Lorsque le brouillard recouvre Clinchamp et l’obscurcit, l’effet est
comparable au Soleil qui resplendit sur Paris, faisant rentrer ses rats dans
les caniveaux, roucouler ses pigeons sur les quais, sortir ses habitants dans
les jardins.
A l'image de Paname qui s'embellit à la belle saison, quand l'onde
spectrale se répand dès octobre dans cette cambrousse refroidie, ses misères se
dissipent, ses plus modestes abords prennent soudain de grands airs, ses
petitesses deviennent des causes majeures et là seulement son visage glorieux se
révèle, ses sommets faisant oublier ses platitudes.
Sauf que dans ce coin perdu les légèretés qui éclairent les âmes sont
profondément hivernales, durablement austères, durement réalistes et non pas
passagèrement printanières, vaguement romantiques ou sottement commerciales,
comme dans la capitale.
Bref, ici plus qu'ailleurs, la brume transfigure le village.
Elle lui donne des allures augustes, des aspects graves, des élégances
mortuaires. Et ajoute également des idées folles aux matins glacés qui font
frémir les toiles d'araignée dans les ronces et brûler d'amour les grenouilles
au fond de leurs mares !
Dans ce repli de la Haute-Marne rien n'est décidément pareil que dans le
reste du monde : les fumées de la terre forment des haillons d'argent pour
offrir des habits de rêve aux fantômes et des robes de mariées aux épouvantails.

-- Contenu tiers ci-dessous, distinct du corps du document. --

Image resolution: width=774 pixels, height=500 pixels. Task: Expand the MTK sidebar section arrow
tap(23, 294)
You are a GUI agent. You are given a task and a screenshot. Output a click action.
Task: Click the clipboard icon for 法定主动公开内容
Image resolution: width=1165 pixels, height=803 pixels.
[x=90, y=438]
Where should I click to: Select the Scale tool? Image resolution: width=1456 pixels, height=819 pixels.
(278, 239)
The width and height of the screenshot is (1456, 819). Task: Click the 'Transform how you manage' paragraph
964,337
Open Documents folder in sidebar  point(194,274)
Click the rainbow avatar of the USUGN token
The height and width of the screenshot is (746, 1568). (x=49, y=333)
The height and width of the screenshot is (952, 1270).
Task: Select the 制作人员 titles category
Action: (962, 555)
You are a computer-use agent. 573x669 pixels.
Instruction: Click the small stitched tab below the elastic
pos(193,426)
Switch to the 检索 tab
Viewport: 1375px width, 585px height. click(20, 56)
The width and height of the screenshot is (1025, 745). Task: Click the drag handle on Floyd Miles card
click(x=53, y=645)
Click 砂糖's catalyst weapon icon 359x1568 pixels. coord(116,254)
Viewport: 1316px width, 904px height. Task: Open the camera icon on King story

Les nappes d'ombre qui brillent dans ce trou de la France l'illuminent
totalement. On a même entendu dire, d'après les anciens, que dans ce clocher
méconnu la vaste humidité enflammerait le ciel d'un firmament de chimères et
qu'à travers d'éphémères arabesques de grisaille les traits des morts
apparaîtraient furtivement au-dessus des toits...
C'est pourquoi, paraît-il, les automnes embués de Clinchamp seraient hantés par autant de rafraîchissantes tristesses que d'ardents esprits.